Negros acoge la primera conferencia regional de Slow Food en Asia-Pacífico
La isla filipina de Negros ha sido designada capital regional de la agroecología. El evento reunió a agricultores, chefs y responsables políticos para discutir sistemas alimentarios resilientes. Esto consolida dos décadas de trabajo para convertir la isla en un referente orgánico.
Una visión que transforma el territorio
Ramon ‘Chin-Chin’ Uy Jr., empresario y consejero de Slow Food para el Sudeste Asiático, impulsa desde 2005 un modelo de “isla orgánica”. Su visión abarca ahora 20.000 hectáreas de cultivo ecológico e involucra a unos 20.000 pequeños agricultores. Bacolod actúa como centro urbano clave que conecta productores, mercados e instituciones.
Los orígenes: de la composta a la resiliencia
Todo comenzó con un negocio de compostaje. La crisis del petróleo de 2006, que disparó el precio de los fertilizantes químicos, demostró la vulnerabilidad de la agricultura convencional. Esta experiencia llevó a Uy a fundar una granja orgánica para demostrar la viabilidad de los insumos naturales y crear relaciones directas entre productores y consumidores.

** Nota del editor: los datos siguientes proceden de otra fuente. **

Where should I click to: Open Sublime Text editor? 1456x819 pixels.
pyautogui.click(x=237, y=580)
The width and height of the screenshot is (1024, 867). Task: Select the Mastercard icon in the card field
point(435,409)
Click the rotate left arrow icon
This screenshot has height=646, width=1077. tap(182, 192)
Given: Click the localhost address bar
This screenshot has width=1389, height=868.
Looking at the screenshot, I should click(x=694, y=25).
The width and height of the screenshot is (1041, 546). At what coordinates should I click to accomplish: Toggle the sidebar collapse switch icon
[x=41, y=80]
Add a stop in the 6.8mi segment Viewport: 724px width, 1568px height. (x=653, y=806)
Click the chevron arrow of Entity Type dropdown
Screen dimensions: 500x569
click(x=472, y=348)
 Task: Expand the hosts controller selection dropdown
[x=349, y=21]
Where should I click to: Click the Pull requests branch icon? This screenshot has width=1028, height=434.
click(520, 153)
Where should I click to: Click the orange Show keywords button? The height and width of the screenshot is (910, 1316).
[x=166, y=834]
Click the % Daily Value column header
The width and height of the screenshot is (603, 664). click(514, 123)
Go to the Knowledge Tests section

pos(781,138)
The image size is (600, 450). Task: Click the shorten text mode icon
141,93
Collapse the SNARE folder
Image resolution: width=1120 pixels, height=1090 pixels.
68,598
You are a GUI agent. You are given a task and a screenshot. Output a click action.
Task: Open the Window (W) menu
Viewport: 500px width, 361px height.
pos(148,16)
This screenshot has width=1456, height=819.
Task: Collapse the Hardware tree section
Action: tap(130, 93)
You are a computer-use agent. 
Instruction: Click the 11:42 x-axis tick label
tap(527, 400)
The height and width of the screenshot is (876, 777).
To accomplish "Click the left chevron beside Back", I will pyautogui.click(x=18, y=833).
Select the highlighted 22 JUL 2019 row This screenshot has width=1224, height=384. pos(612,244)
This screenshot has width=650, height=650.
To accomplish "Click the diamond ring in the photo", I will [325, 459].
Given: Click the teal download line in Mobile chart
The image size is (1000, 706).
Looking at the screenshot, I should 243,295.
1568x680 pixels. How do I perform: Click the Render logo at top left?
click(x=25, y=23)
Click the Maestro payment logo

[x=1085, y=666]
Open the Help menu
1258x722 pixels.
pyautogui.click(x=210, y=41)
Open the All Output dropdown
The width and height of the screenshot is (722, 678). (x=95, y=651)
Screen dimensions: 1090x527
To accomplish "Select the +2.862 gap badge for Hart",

Antecedentes: Reconocimiento institucional
El trabajo sostenible ha logrado que Bacolod sea designada Centro de Gastronomía Sostenible y Negros Occidental, Capital Orgánica de Filipinas. Estos reconocimientos buscan posicionar la isla como plataforma para promover la agroecología como respuesta práctica al cambio climático en la región Asia-Pacífico.
Críticas al sistema y visión de futuro
Uy critica que la comida orgánica a menudo se exporta, mientras las comunidades locales consumen productos con químicos. Señala que la “comida barata” no existe cuando se contabilizan los costes ambientales y sanitarios. Ante los límites de la Ley de Agricultura Orgánica de Filipinas, aboga por sistemas de garantía participativa y precios protegidos para el agricultor.
Cierre: Agroecología como respuesta climática
Frente a la historia de monocultivo de azúcar en Negros, Uy defiende la diversificación como principio clave. Subraya que la agricultura orgánica, al mejorar la capacidad de retención de agua del suelo, ofrece mayor resiliencia ante sequías y lluvias intensas. El objetivo final, según Uy, es avanzar hacia un modelo regenerativo que restaure los ecosistemas mientras produce alimentos.